研究課題
悪性腫瘍患者において、感染症は化学療法の継続や患者予後に大きな影響を与える合併症の一つであり、迅速かつ適切なマネジメントが重要となる。適切な抗菌薬治療を考える上で起炎菌等に関する疫学的データは貴重である。新規薬理作用を有する抗がん剤の上市により、がん化学療法は著しい進歩を遂げている一方で、悪性腫瘍患者に生じる感染症の起炎菌等に関する経年的な変化を調査した報告は少ない。悪性腫瘍患者の感染症を対象とした研究の多くは発熱性好中球減少症患者や造血器腫瘍患者など特定の患者群を対象としたものがほとんどであり、悪性腫瘍の大半を占める固形腫瘍を対象とした調査はほとんどない。

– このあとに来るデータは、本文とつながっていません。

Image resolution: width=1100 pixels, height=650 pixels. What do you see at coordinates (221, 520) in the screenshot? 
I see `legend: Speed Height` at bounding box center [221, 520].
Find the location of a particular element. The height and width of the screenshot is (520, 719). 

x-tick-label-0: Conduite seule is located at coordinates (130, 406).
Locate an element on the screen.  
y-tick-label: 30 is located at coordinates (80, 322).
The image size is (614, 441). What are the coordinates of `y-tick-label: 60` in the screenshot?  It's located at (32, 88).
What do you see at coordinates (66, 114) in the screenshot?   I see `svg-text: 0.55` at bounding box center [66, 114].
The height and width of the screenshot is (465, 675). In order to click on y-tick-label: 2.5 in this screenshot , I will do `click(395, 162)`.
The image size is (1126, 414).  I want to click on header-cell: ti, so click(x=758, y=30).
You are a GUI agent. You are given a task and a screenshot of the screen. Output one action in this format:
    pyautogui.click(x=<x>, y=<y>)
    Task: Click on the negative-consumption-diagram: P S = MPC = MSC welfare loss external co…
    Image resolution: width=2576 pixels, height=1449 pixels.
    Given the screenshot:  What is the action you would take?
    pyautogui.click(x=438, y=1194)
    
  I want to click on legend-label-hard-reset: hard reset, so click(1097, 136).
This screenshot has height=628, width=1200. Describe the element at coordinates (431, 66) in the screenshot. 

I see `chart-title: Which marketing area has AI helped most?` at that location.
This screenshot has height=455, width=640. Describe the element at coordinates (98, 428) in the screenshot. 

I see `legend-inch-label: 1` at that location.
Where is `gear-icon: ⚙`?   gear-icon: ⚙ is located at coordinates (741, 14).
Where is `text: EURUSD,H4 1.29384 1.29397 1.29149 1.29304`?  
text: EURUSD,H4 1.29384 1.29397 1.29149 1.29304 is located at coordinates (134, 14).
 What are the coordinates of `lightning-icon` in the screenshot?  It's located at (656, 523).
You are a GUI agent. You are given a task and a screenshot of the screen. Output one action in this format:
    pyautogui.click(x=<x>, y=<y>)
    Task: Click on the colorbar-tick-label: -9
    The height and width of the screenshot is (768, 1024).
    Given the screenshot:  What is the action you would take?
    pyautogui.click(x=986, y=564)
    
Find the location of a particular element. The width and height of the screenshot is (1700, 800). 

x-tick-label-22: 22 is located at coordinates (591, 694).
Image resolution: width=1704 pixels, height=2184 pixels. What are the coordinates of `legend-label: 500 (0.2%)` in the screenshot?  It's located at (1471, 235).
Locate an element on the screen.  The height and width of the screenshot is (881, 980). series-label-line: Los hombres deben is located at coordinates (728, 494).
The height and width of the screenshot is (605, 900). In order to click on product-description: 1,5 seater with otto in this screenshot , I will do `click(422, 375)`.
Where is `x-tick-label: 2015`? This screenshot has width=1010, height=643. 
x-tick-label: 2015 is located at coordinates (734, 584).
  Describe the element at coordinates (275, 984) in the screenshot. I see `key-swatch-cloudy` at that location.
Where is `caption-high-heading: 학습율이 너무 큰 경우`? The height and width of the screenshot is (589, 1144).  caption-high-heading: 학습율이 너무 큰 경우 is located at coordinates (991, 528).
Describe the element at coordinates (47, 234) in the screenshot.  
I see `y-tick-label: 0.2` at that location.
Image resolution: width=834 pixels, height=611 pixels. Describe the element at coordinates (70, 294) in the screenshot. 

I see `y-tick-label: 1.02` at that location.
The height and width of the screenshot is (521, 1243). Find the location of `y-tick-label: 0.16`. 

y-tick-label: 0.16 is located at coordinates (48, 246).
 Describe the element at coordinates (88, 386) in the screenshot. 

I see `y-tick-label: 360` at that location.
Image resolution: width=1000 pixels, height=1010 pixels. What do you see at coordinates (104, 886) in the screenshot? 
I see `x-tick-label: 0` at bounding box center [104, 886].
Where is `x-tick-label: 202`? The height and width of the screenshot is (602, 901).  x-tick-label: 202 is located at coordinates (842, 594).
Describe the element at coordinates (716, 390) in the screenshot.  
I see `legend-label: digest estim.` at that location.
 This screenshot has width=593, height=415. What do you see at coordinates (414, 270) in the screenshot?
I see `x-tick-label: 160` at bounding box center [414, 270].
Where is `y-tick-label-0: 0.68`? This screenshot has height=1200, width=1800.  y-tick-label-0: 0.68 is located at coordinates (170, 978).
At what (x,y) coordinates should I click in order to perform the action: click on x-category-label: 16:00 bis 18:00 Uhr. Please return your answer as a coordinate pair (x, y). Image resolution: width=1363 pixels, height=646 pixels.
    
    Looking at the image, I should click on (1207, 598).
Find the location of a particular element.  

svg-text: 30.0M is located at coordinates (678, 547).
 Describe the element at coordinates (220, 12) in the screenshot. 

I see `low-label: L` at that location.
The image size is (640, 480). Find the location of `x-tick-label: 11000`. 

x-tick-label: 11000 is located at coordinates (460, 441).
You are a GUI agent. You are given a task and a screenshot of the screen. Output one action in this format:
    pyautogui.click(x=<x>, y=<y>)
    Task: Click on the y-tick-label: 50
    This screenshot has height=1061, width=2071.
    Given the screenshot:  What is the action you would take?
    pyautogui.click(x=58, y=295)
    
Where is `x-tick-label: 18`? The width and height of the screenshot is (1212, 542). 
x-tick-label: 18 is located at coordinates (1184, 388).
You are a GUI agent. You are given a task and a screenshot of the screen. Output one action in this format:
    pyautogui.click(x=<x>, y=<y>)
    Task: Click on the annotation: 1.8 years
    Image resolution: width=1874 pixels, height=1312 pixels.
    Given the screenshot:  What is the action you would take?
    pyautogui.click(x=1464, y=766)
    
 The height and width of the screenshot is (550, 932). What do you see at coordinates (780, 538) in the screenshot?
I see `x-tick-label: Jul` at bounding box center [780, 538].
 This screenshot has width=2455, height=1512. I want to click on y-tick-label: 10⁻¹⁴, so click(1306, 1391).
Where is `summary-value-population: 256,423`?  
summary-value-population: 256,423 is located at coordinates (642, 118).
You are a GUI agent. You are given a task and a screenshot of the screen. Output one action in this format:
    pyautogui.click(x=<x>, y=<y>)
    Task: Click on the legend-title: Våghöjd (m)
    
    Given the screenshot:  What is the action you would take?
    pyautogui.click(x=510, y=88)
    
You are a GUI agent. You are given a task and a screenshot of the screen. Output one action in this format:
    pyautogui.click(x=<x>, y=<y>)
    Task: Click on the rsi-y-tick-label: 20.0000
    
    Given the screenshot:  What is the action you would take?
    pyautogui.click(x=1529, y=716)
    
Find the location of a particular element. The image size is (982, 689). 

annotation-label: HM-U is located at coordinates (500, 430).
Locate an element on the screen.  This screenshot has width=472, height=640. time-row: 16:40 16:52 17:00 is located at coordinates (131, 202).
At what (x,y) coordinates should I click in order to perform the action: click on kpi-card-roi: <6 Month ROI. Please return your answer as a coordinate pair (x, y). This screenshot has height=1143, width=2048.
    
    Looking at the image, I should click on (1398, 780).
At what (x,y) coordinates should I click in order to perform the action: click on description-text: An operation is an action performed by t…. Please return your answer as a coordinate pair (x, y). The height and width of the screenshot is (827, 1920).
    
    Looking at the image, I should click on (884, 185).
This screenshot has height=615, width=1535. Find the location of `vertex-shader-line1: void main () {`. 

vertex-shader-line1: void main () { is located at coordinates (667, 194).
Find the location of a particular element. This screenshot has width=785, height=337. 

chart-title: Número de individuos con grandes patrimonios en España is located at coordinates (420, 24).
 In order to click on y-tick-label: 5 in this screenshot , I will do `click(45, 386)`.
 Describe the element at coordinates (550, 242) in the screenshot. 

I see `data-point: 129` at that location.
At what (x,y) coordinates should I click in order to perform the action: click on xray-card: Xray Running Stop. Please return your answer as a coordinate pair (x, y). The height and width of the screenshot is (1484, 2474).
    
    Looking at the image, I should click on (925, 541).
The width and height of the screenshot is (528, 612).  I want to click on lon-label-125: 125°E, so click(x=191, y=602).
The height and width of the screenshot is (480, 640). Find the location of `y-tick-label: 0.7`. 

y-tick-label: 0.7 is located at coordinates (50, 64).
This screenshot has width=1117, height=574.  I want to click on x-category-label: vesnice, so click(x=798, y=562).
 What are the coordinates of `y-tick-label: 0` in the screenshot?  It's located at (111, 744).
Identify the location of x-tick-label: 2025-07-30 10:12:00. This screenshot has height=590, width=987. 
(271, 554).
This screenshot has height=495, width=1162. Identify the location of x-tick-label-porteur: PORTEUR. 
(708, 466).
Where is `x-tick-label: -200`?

本研究は、疫学的データが乏しい固形腫瘍患者をターゲットとし、血流感染の起炎菌の細菌学的特徴の経年的変化、転機、予後に関連する臨床的因子を明らかにすることを目的に行った。2018年度は、2010年1月から2018年12月までに血液培養陽性となった患者のうち悪性腫瘍患者を対象とし、各症例の分離菌、薬剤感受性、患者背景、抗がん剤治療、抗菌薬治療、転機などに関するデータを電子カルテより収集した。調査期間中に血液培陽性となった患者は2319人で、そのうち固形腫瘍患者832人のデータを抽出した。現在、データを精査し、分離菌種、感受性の経年変化や転機、予後因子についての検討を開始している。
2: おおむね順調に進展している
調査期間中の対象患者の抽出、臨床データの収集は完了している。今後、データを精査し、統計的な手法用いて解析を行う。
2010年から2018年をⅠ期(2010年~2012年)、Ⅱ期(2013年~2015年)、Ⅲ期(2016年~2018年)に分け、分離菌の菌種や薬剤感受性の変化を検討する。また、固形腫瘍患者において血流感染の予後に影響する臨床因子を統計的手法を用いて明らかにする。